Short exercise ▸ Pull out every line of the rows below that contains the string "coordinates", treating uppercase and lowercase letters as distinct.

Target position records

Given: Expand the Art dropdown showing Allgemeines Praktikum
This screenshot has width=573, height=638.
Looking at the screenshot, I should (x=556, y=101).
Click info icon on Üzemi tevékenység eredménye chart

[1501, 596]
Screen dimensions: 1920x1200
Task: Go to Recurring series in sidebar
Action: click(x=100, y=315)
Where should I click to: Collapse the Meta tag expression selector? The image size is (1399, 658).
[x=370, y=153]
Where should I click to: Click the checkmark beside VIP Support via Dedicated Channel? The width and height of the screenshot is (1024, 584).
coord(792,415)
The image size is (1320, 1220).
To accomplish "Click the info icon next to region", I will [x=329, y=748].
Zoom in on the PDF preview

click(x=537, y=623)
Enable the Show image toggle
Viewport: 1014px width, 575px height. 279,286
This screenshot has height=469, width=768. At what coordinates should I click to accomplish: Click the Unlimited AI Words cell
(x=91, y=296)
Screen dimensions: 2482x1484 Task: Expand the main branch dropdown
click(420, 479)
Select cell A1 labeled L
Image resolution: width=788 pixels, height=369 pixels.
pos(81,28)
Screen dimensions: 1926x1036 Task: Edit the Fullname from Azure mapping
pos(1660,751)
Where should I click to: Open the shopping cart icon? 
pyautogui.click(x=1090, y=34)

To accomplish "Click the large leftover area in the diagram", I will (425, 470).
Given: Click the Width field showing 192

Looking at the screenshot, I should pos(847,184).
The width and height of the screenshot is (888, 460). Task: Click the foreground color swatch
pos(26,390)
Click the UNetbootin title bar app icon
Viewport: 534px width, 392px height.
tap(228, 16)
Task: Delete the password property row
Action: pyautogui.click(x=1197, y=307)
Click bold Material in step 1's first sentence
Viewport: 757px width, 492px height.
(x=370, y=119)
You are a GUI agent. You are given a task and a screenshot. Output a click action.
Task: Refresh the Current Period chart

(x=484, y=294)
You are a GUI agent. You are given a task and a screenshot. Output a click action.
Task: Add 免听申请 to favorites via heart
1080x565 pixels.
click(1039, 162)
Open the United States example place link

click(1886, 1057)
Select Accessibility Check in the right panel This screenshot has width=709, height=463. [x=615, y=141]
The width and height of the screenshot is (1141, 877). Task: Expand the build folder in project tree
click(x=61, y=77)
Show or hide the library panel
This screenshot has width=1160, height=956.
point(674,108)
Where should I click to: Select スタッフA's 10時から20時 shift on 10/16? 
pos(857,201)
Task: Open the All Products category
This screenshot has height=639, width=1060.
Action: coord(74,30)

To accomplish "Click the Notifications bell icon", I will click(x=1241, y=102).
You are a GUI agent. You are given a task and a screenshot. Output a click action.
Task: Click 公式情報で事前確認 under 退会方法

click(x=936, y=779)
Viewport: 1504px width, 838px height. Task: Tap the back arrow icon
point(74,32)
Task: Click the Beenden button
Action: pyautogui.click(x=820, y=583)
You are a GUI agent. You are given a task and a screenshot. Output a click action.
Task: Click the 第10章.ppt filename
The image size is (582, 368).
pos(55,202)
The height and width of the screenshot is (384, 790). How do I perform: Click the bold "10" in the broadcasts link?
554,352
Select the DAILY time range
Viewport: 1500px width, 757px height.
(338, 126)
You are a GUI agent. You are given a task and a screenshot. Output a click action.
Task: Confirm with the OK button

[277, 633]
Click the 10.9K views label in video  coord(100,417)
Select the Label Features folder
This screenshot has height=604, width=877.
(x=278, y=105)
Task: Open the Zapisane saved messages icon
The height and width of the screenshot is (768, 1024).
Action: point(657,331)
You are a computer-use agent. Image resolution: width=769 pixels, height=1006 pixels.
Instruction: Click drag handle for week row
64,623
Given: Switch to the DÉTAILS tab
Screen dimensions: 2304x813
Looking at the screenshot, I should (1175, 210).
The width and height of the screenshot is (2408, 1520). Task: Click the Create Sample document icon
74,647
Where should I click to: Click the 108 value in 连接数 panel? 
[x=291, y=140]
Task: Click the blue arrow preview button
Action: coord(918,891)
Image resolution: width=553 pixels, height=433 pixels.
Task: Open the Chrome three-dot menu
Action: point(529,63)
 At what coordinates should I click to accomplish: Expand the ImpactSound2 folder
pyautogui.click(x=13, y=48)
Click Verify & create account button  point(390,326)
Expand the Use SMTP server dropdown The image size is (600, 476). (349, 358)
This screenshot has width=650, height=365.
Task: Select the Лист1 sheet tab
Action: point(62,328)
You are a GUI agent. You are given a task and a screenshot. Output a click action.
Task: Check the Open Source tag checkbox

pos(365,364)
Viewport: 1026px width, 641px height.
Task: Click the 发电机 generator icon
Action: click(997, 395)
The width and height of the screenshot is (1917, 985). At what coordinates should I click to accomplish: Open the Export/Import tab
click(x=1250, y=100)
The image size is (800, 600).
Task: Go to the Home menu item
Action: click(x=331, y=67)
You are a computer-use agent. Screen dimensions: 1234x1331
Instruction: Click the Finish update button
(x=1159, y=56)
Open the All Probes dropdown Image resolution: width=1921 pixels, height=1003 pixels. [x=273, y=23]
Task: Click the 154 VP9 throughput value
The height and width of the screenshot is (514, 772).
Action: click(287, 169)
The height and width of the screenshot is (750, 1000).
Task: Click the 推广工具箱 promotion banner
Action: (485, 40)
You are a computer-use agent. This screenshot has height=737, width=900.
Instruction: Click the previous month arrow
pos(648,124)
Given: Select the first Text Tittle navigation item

Exercise answer ▸
This screenshot has height=469, width=768. At what coordinates should I click to accomplish: Click the Unlimited AI Words cell
 At what coordinates should I click to accomplish: Expand the ImpactSound2 folder
The width and height of the screenshot is (1917, 985). At what coordinates should I click to accomplish: Open the Export/Import tab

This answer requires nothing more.